The publication’s editor said in an email on Friday that “a corrected version will be posted soon.”

In a later email sent to Culp on Saturday and shared with the Sunflower State Journal, the editor said the study’s results and conclusions are not affected.

However, the Washington Post reported on the study, which examined 754 patients who phoned an informational line in the United States from 2012 to 2016 after taking the first abortion pill. 

The women were referred to doctors who prescribed progesterone.
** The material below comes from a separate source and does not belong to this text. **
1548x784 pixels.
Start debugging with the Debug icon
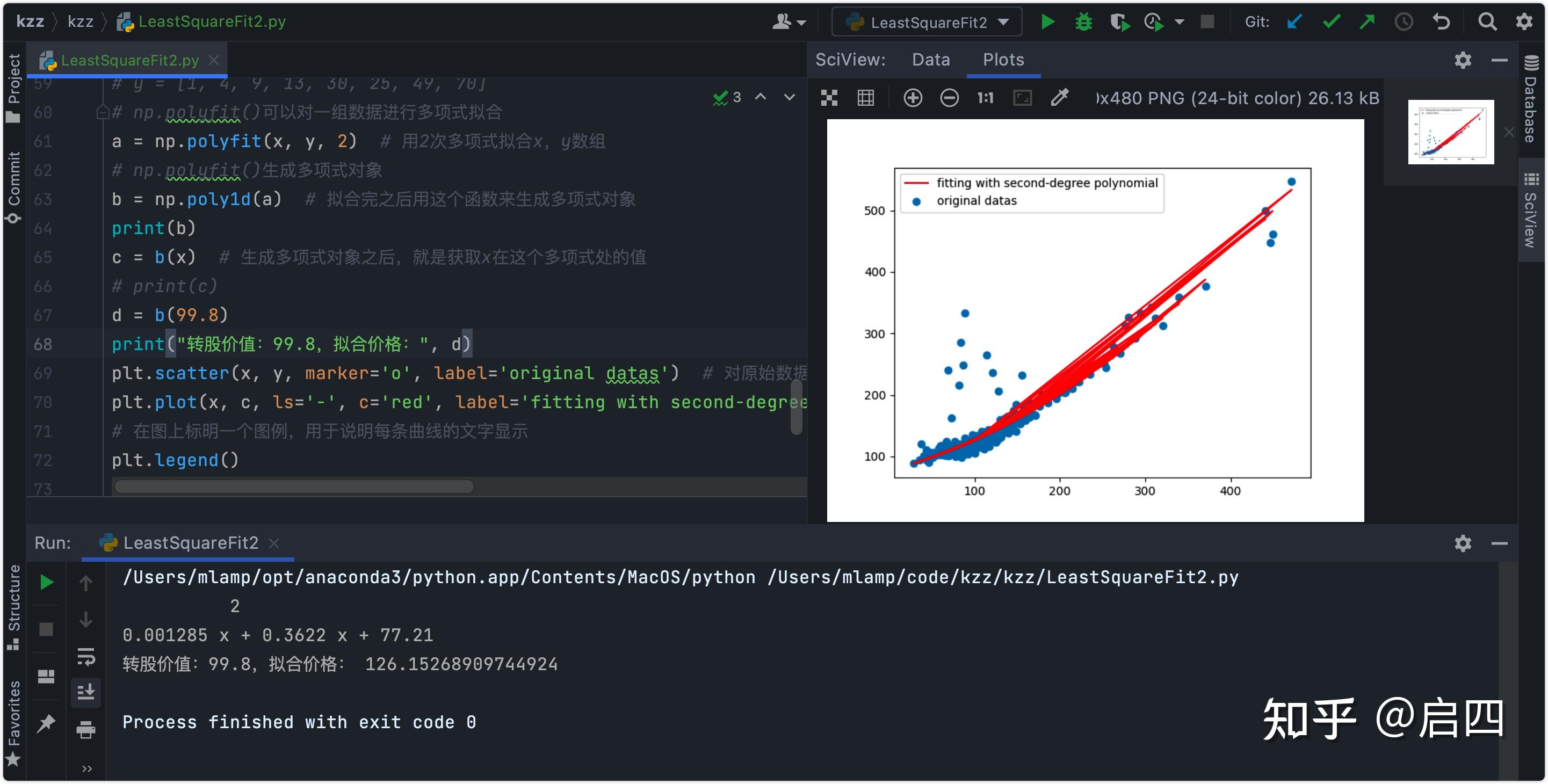tap(1083, 21)
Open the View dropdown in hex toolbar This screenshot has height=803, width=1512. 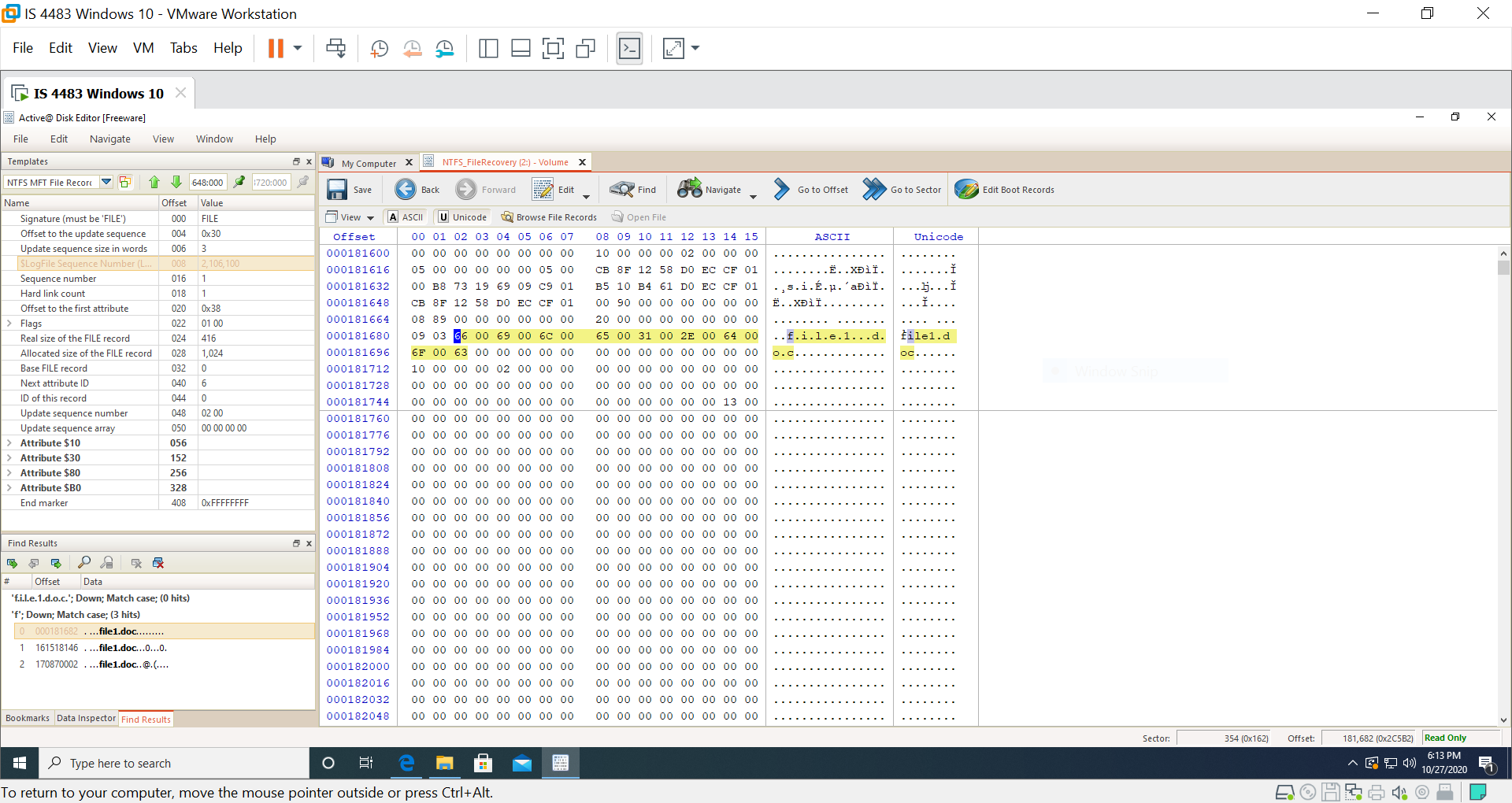[x=349, y=216]
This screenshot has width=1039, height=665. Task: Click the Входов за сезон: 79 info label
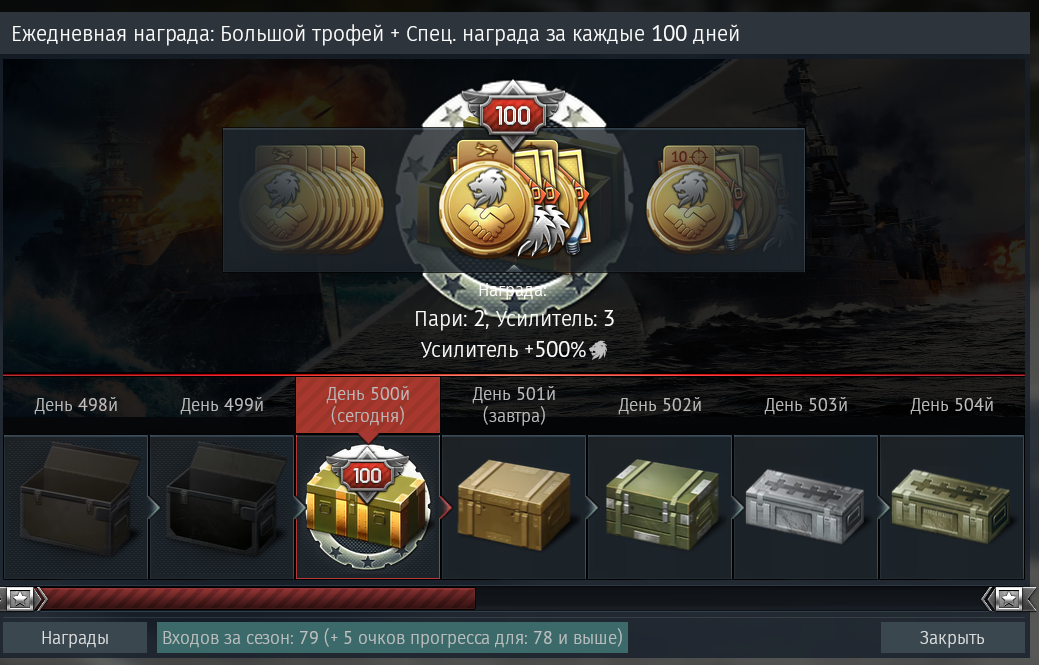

Of the nearly 550 women who took the progesterone within 72 hours of taking the first abortion pill, there were 257 live births, according to the Washington Post’s account of the study.

The American College of Obstetricians and Gynecologists said claims about reversing abortion treatments “are not based on science and do not meet clinical standards.”

“Politicians should never mandate treatments or require that physicians tell patients inaccurate information,” the organization said in a statement last year.

Planned Parenthood, too, criticized the research.

 “There is no credible scientific evidence that you can stop a medical abortion midway through the procedure,” Sweet said. “Those studies are not scientifically accurate.”

Delgado, who will be in Overland Park this month for the annual National Right to Life convention, could not be reached for comment for this story.

Culp embraces the new research, saying it gives the pro-life movement another way to combat medical abortions.

“It might be getting a little more difficult for us to make our case when more of the abortions are happening earlier,” Culp said. “But we’ve also been handed a gift, which is that you can reverse these early-abortion decisions.”

National Right to Life touted Delgado’s latest research in its April 2018 newsletter. “After years of dismissal, the study has given pause to even the most vehement critics of what is known as the abortion pill reversal,” wrote Randall O’Bannon, director of education and research for the organization.

Looking to the future, Willliams acknowledges it’s always hard to speculate what will happen with technological advancements. Back in the 1980s, the Rev. Jerry Falwell pushed hard to force convenience stores not to carry pornographic magazines. The Internet would later render that effort futile.

 “When we have new technology, it can very much change a political situation,” Williams said. “We don’t know how the story is going to play out.”